▶ Task to complete
The entries are to be written out again with no differences.

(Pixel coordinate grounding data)
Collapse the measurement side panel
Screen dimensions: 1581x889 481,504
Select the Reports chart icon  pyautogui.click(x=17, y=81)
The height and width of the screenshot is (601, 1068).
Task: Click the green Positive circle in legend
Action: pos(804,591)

▶ Solution to this problem
Collapse the measurement side panel
Screen dimensions: 1581x889 481,504
Select the Reports chart icon  pyautogui.click(x=17, y=81)
The height and width of the screenshot is (601, 1068).
Task: Click the green Positive circle in legend
Action: pos(804,591)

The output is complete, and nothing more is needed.